42 Millionen Euro aus dem europäischen Topf für die Entwicklung ländlicher Räume (Eler) fließen bis 2020 nach MV für die Sanierung von landeseigenen Schlössern und Parks. Am Güstrower Schloss sollen Dach und Fassade erneuert werden (SVZ berichtete). So weit, so gut.

Wer nun nach langen Jahren des Wartens die Betroffenen in freudiger Aufregung wähnte, musste sich gestern zügeln. Sowohl Dirk Blübaum, Direktor der Staatlichen Museen Schwerin – einschließlich Schloss Güstrow –, und die hiesige „Schlossherrin“ Regina Erbentraut winkten ab. Keine Stellungnahme. Man wisse nicht mehr als das, was SVZ am Dienstag berichtete.

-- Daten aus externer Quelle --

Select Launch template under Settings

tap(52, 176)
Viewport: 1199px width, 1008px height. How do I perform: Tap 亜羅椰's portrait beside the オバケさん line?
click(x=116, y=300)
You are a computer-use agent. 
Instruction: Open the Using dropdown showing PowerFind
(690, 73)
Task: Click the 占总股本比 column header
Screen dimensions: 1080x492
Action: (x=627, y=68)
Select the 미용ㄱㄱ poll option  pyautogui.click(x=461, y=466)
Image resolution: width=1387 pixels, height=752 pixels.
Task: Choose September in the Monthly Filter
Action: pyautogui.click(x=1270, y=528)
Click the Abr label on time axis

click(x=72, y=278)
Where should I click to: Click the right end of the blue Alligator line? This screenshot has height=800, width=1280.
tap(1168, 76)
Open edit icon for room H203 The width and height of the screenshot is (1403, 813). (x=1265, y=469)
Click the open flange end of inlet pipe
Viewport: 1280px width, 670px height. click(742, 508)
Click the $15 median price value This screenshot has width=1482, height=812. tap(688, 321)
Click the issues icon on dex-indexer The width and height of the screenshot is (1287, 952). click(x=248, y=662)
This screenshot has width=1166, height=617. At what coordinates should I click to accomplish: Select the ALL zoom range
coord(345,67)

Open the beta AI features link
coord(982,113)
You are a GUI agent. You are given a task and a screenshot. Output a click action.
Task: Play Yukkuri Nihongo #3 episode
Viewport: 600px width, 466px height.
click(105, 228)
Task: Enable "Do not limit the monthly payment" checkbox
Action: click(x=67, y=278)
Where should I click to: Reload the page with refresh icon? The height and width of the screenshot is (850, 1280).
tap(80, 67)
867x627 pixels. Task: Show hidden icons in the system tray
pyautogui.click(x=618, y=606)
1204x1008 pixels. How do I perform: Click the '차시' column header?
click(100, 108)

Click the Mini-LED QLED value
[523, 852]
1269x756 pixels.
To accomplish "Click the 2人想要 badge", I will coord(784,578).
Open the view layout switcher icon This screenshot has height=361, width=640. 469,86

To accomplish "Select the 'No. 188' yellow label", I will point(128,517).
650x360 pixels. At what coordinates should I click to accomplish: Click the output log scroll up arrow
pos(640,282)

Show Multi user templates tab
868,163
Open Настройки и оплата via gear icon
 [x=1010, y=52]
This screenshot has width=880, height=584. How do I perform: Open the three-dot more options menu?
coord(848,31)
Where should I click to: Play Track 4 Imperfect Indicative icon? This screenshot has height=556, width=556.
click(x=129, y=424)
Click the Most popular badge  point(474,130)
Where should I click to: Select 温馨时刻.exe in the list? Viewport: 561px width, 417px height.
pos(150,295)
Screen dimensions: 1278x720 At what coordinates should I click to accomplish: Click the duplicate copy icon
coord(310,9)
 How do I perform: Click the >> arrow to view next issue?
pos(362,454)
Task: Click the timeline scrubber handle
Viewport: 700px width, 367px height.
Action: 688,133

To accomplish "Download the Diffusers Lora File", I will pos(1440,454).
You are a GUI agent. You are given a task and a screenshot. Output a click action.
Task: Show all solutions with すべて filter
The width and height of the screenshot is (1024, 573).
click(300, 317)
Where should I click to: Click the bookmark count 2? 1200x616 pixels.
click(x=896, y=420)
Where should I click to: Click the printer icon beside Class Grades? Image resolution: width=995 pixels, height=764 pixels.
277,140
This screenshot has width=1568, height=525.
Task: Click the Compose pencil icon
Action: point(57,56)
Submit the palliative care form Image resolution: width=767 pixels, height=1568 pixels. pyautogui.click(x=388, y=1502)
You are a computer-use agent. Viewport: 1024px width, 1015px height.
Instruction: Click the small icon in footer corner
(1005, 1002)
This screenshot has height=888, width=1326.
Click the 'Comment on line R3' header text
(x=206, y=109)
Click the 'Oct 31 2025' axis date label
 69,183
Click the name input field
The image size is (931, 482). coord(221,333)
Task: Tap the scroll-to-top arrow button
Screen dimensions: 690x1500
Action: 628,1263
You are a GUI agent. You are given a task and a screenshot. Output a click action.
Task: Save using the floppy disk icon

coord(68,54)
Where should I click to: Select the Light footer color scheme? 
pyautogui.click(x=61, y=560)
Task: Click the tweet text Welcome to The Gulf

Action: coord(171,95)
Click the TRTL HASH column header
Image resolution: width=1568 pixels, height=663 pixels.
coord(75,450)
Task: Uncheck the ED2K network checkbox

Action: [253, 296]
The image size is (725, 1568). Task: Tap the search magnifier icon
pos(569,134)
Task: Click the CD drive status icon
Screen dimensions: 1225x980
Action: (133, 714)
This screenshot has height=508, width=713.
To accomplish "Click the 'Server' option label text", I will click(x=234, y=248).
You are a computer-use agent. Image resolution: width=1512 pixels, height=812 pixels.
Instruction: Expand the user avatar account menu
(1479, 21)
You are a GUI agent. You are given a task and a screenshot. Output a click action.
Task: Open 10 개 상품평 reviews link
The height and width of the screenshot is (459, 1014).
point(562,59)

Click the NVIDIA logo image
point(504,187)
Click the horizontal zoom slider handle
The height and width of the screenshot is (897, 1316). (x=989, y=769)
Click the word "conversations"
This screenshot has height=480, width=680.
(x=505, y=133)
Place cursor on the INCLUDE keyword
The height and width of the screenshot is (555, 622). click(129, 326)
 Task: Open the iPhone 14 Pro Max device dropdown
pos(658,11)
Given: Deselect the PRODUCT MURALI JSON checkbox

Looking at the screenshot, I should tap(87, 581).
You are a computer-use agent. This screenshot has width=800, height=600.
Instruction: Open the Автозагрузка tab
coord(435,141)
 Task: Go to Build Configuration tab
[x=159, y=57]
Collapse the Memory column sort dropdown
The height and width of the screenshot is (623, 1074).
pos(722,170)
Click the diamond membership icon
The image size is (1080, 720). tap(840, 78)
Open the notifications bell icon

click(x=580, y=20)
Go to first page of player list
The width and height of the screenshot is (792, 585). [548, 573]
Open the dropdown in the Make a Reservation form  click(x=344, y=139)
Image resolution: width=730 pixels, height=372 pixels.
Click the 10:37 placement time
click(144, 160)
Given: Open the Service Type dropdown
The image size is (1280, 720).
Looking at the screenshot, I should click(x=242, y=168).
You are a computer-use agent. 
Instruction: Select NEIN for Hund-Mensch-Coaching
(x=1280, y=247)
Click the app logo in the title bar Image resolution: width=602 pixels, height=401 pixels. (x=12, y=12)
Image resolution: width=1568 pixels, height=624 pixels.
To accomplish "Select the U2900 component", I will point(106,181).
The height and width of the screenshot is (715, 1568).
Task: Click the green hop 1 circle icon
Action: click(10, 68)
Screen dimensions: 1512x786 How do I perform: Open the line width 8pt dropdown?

Beim Betrieb für Bau und Liegenschaften Mecklenburg-Vorpommern (BBL) gab es eine Bestätigung: „Das Land bekommt das Geld. Wir haben aber noch keinen Auftrag zur Schlosssanierung in Güstrow“, betonte BBL-Pressesprecher Christian Hoffmann. Jetzt müssten die Fördervorgaben der Europäischen Union mit den Landesrichtlinien und dem Landesrecht in Einklang gebracht werden, um daraus Projekte zu stricken, die rechtlich unangreifbar seien, versucht Hoffmann zu erklären. Der Schwerpunkt sei mit den Schlössern in Güstrow und Ludwigslust gesetzt. Details kündigt der BBL-Pressesprecher für die Zeit nach dem Sommer an.